Todos llevamos un muro a cuestas,
es el precio de asumir las caravanas
(sangre más allá de la sangre)
Sabemos que todo tiene un límite,
pero su eternidad asusta.
He visto crecer el muro:
rostro contra rostro, alma entre el vacío,
siglos que se funden de forma irregular
para dejarnos una bestia-horizonte
que nos teme.
Nos recuerdan que llegar es posible.
Nada más es preciso un poco de paciencia.
El calor es eterno.
La muerte es circular.
Nos lleva con los cánticos
a descubrir atardeceres,
simulaciones de quien respira el humo en paz.
En mis horas de terapia escribo.
El tiempo arde y me parece ver a los suicidas de ayer
en rostros de hoy.
La felicidad es posible, nos dicen, mientras la combustión avanza.
El color de mi barrio ofrece a quien se acerca
una visión de puente.
Los niños persiguen pájaros que se dejan matar.
Se puede vivir si guardas silencio y cierras el corazón.
Los perros de la esquina odian a su dueño.
Los veo reposar ante las sobras y algo me dice, ignóralos.
Frente a mi casa deshechos que heredé y ahora se eternizan.
Suerte la de andar a ciegas
en calles diseñadas para vagabundos.
Ni Kafka,
ni todo el rencor me hacen querer más sangre que mi sangre,
más dolor que esta locura.
Mi soledad es crónica.
Mi nombre es un amargo espejo
cuya dureza no evita estos frutos del salitre.
Mi barrio es tranquilo, funciona como un país desierto.
El ciego descubre que paso todas las mañanas,
abre su corazón y deja el aire lejano, casi eterno.
El polvo, las palabras de un animal tatuado
advierten el ritmo:
no existe verso o cuchillada
para olvidar que este lugar es un monstruo.
Dice mi sombra: no dejes que la libertad te duela.
No entregues tu voz o tu cordura.
Deja que el piélago sangre
como sangra tu destino.
Deja a las bestias sobre esta tierra espuria.

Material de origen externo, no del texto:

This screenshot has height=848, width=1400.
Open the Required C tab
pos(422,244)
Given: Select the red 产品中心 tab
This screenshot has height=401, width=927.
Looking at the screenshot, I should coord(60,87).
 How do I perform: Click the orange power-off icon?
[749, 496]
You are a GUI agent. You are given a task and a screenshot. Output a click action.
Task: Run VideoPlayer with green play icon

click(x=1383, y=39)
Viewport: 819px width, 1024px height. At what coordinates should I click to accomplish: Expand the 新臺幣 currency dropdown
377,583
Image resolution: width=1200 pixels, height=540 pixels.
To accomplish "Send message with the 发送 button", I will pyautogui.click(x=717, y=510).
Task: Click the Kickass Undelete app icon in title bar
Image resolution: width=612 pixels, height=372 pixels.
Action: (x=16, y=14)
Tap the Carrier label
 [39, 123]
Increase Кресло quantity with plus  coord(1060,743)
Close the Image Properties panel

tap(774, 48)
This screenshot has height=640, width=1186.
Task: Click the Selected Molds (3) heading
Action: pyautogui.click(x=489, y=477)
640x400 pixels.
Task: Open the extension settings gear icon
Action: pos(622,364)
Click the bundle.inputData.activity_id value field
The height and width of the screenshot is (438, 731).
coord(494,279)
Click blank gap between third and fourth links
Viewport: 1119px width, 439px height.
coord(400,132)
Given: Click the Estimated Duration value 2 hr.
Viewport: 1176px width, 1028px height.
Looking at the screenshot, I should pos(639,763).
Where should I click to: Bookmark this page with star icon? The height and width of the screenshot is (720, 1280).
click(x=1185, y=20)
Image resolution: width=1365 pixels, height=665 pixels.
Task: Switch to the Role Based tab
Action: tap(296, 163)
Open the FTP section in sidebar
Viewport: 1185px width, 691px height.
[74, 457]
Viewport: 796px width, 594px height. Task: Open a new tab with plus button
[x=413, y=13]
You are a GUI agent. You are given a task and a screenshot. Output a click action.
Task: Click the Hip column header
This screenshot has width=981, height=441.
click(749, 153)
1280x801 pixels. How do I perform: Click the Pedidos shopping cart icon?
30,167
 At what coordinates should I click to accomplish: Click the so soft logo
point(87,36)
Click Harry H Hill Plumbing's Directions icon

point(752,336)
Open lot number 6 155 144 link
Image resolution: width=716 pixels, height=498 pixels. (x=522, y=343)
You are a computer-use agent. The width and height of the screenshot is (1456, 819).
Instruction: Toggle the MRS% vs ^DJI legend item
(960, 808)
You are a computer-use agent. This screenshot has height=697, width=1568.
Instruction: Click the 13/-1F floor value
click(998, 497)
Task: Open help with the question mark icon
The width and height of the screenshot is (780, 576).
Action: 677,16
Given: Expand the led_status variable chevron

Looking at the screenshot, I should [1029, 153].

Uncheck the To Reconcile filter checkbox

Quienes me ven olvidan mi cara.
Quienes parten con el resplandor
saben que viajo cada día
al sitio de los olvidados.
Quienes ríen no comprenden
la intensidad de las caídas.
Ser el que paga con su piel la lluvia
me dio la noche,
la secreta música del tiempo.
Me dio el rencor del claustro,
la espuma de languidecer sin voz.
Nada es peor que ver la llave y no la puerta,
el arma y no el destino,
la muerte y no el milagro.
Nada es peor que el miedo de un país.